Hi Stefan,
On Mar 24, 2010, at 11:06 AM, Frijters, S.C.J. wrote:
> Hi Quincey,
>
> I can double one dimension on my chunk size (at the cost of really slow IO),
> but if I double them all I get errors like these:
>
> HDF5-DIAG: Error detected in HDF5 (1.8.4) MPI-process 4:
> #000: H5D.c line 171 in H5Dcreate2(): unable to create dataset
> major: Dataset
> minor: Unable to initialize object
> #001: H5Dint.c line 428 in H5D_create_named(): unable to create and link to
> dataset
> major: Dataset
> minor: Unable to initialize object
> #002: H5L.c line 1639 in H5L_link_object(): unable to create new link to
> object
> major: Links
> minor: Unable to initialize object
> #003: H5L.c line 1862 in H5L_create_real(): can't insert link
> major: Symbol table
> minor: Unable to insert object
> #004: H5Gtraverse.c line 877 in H5G_traverse(): internal path traversal
> failed
> major: Symbol table
> minor: Object not found
> #005: H5Gtraverse.c line 703 in H5G_traverse_real(): traversal operator
> failed
> major: Symbol table
> minor: Callback failed
> #006: H5L.c line 1685 in H5L_link_cb(): unable to create object
> major: Object header
> minor: Unable to initialize object
> #007: H5O.c line 2677 in H5O_obj_create(): unable to open object
> major: Object header
> minor: Can't open object
> #008: H5Doh.c line 296 in H5O_dset_create(): unable to create dataset
> major: Dataset
> minor: Unable to initialize object
> #009: H5Dint.c line 1030 in H5D_create(): unable to construct layout
> information
> major: Dataset
> minor: Unable to initialize object
> #010: H5Dchunk.c line 420 in H5D_chunk_construct(): chunk size must be <=
> maximum dimension size for fixed-sized dimensions
> major: Dataset
> minor: Unable to initialize object
>
> I am currently doing test runs on my local machine on 16 cores because the
> large machine I run jobs on is unavailable at the moment and has a queueing
> system rather unsuited to quick test runs, so maybe this is an artefact of
> running on such a small number of cores?
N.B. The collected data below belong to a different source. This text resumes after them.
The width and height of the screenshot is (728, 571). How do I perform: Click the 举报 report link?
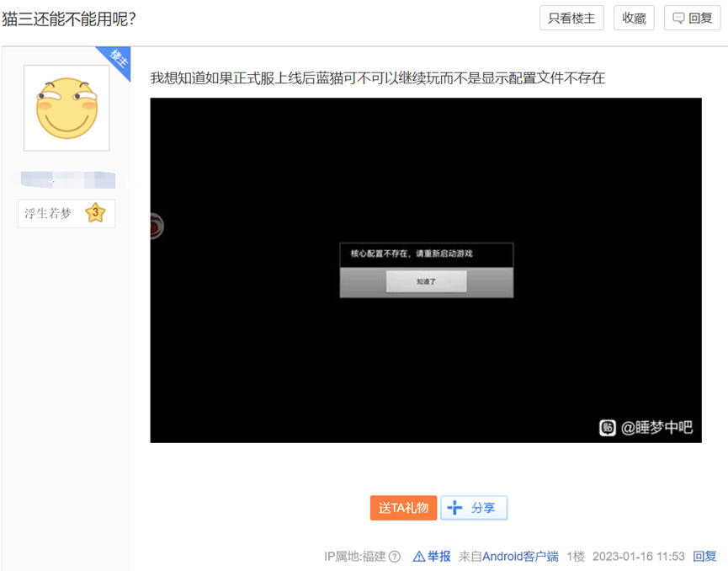click(438, 556)
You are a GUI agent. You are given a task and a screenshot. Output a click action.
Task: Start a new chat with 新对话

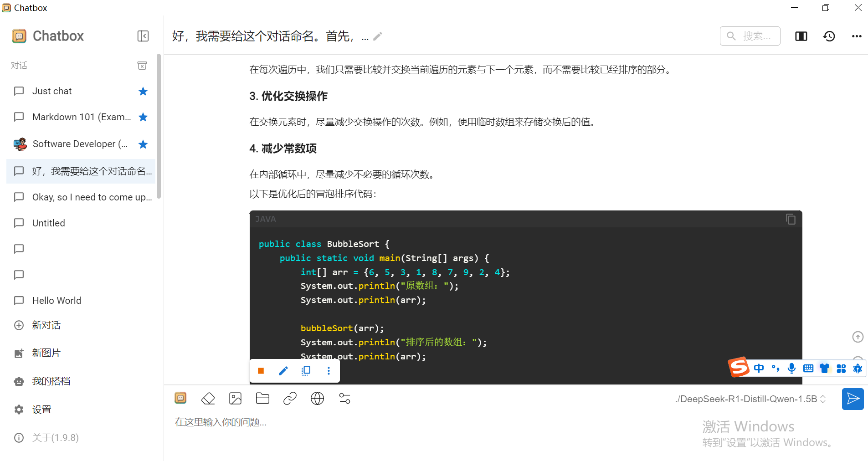point(46,325)
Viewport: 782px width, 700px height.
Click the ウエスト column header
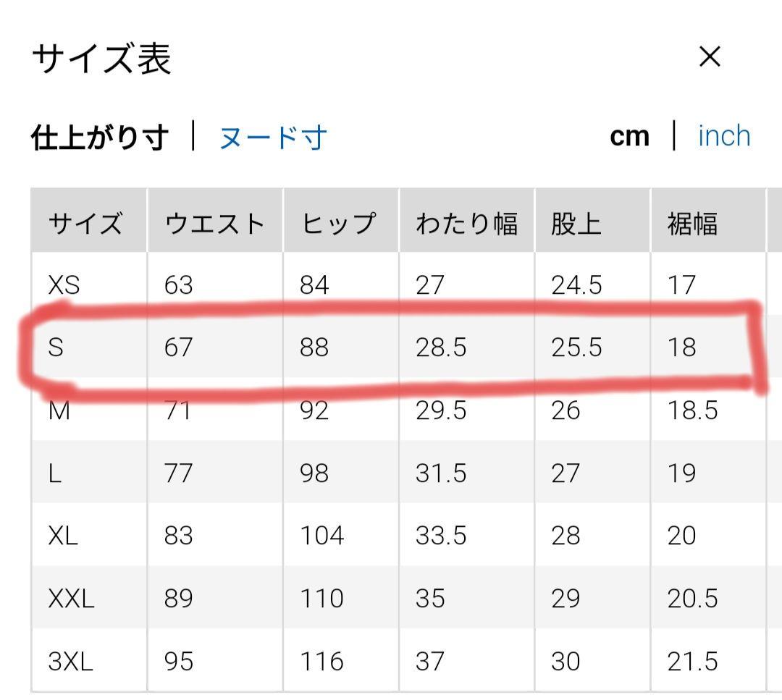(214, 224)
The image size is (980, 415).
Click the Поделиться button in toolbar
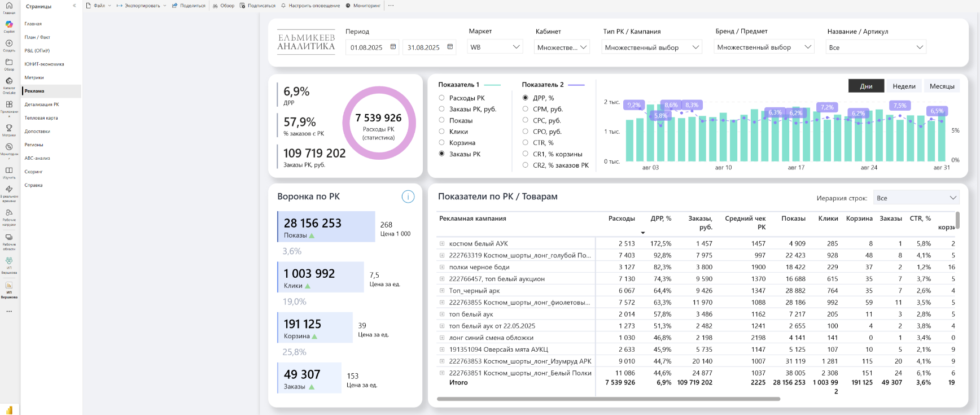pyautogui.click(x=189, y=6)
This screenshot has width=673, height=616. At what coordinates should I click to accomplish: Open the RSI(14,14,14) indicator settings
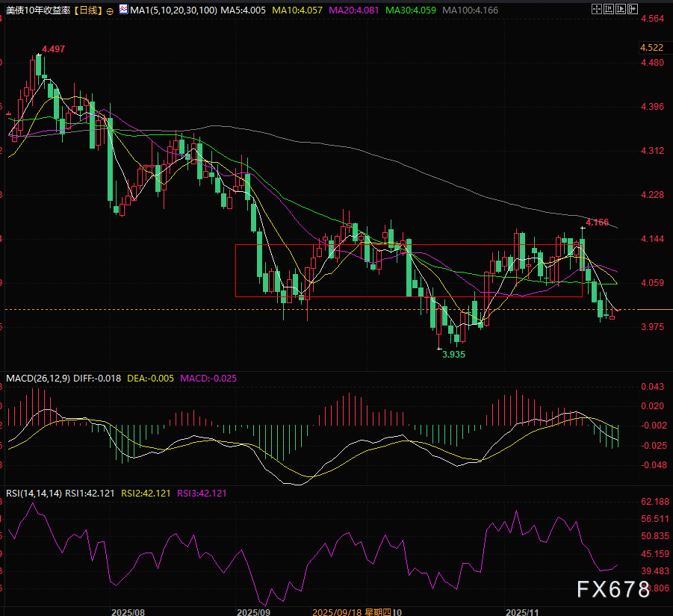click(x=33, y=493)
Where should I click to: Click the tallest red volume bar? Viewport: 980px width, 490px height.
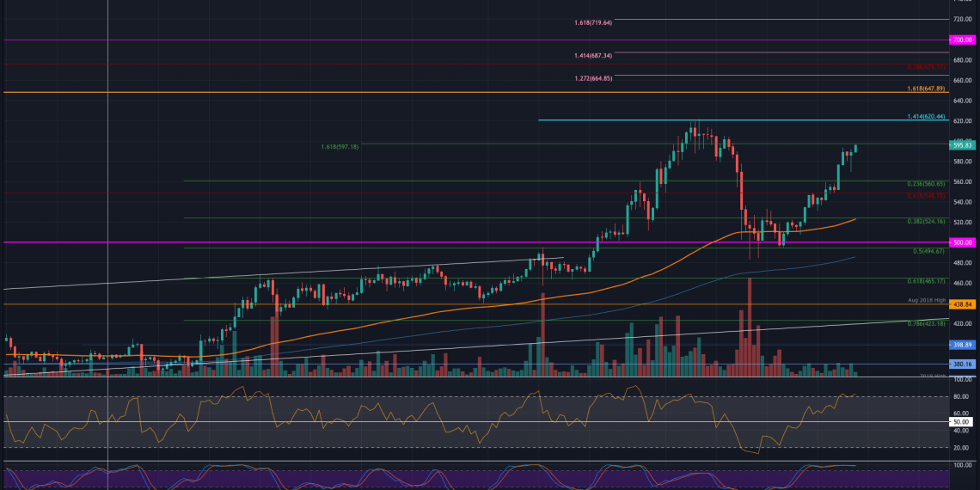pos(750,327)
Although I *think* I tried this
> before and got the same type of error on several thousand cores also.
You seem to have increased the chunk dimension to be larger than the
dataset dimension. What is the chunk size and dataspace size you are using?
Quincey
>
> Kind regards,
>
> Stefan Frijters
>
> ________________________________________
> From: [email protected] [[email protected]] On
> Behalf Of Quincey Koziol [[email protected]]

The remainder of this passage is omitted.